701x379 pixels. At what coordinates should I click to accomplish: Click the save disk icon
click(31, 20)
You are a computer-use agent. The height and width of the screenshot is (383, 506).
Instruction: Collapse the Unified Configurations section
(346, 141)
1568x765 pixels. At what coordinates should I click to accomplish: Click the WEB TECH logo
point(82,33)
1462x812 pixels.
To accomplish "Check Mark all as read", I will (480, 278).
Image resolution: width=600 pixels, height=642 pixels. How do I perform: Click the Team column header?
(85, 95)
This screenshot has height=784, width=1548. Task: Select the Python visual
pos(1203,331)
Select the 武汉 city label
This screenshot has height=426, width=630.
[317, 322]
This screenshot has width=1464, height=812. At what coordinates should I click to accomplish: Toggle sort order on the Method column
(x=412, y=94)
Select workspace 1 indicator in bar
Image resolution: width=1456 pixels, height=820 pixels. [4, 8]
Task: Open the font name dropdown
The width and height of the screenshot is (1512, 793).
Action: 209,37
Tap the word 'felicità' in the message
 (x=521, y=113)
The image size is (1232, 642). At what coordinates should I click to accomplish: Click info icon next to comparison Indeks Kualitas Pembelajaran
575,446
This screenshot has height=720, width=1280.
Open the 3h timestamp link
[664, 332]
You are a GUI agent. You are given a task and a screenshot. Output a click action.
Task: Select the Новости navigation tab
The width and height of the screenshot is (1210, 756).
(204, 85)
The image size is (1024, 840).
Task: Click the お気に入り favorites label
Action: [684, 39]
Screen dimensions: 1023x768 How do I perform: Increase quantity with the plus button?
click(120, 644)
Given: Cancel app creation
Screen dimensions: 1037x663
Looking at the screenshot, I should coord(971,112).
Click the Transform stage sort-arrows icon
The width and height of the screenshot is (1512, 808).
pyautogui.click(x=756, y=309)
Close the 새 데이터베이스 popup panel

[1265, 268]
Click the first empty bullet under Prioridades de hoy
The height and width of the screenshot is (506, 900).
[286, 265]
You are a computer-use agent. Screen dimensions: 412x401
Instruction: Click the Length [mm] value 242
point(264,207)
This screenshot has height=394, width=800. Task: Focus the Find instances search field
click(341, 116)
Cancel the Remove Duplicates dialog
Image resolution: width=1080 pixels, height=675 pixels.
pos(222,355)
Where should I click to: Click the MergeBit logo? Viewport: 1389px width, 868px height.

Work instructions -> Rewrite all the records above as a numbered list with one line per item, leaving out any blank lines.

Problem solution ->
1. 701x379 pixels. At what coordinates should I click to accomplish: Click the save disk icon
2. click(31, 20)
3. You are a computer-use agent. The height and width of the screenshot is (383, 506).
4. Instruction: Collapse the Unified Configurations section
5. (346, 141)
6. 1568x765 pixels. At what coordinates should I click to accomplish: Click the WEB TECH logo
7. point(82,33)
8. 1462x812 pixels.
9. To accomplish "Check Mark all as read", I will (480, 278).
10. Image resolution: width=600 pixels, height=642 pixels. How do I perform: Click the Team column header?
11. (85, 95)
12. This screenshot has height=784, width=1548. Task: Select the Python visual
13. pos(1203,331)
14. Select the 武汉 city label
15. This screenshot has height=426, width=630.
16. [317, 322]
17. This screenshot has width=1464, height=812. At what coordinates should I click to accomplish: Toggle sort order on the Method column
18. (x=412, y=94)
19. Select workspace 1 indicator in bar
20. Image resolution: width=1456 pixels, height=820 pixels. [4, 8]
21. Task: Open the font name dropdown
22. The width and height of the screenshot is (1512, 793).
23. Action: 209,37
24. Tap the word 'felicità' in the message
25.  (x=521, y=113)
26. The image size is (1232, 642). At what coordinates should I click to accomplish: Click info icon next to comparison Indeks Kualitas Pembelajaran
27. 575,446
28. This screenshot has height=720, width=1280.
29. Open the 3h timestamp link
30. [664, 332]
31. You are a GUI agent. You are given a task and a screenshot. Output a click action.
32. Task: Select the Новости navigation tab
33. The width and height of the screenshot is (1210, 756).
34. (204, 85)
35. The image size is (1024, 840).
36. Task: Click the お気に入り favorites label
37. Action: [684, 39]
38. Screen dimensions: 1023x768 How do I perform: Increase quantity with the plus button?
39. click(120, 644)
40. Given: Cancel app creation
41. Screen dimensions: 1037x663
42. Looking at the screenshot, I should coord(971,112).
43. Click the Transform stage sort-arrows icon
44. The width and height of the screenshot is (1512, 808).
45. pyautogui.click(x=756, y=309)
46. Close the 새 데이터베이스 popup panel
47. [1265, 268]
48. Click the first empty bullet under Prioridades de hoy
49. The height and width of the screenshot is (506, 900).
50. [286, 265]
51. You are a computer-use agent. Screen dimensions: 412x401
52. Instruction: Click the Length [mm] value 242
53. point(264,207)
54. This screenshot has height=394, width=800. Task: Focus the Find instances search field
55. click(341, 116)
56. Cancel the Remove Duplicates dialog
57. Image resolution: width=1080 pixels, height=675 pixels.
58. pos(222,355)
59. Where should I click to: Click the MergeBit logo? Viewport: 1389px width, 868px height.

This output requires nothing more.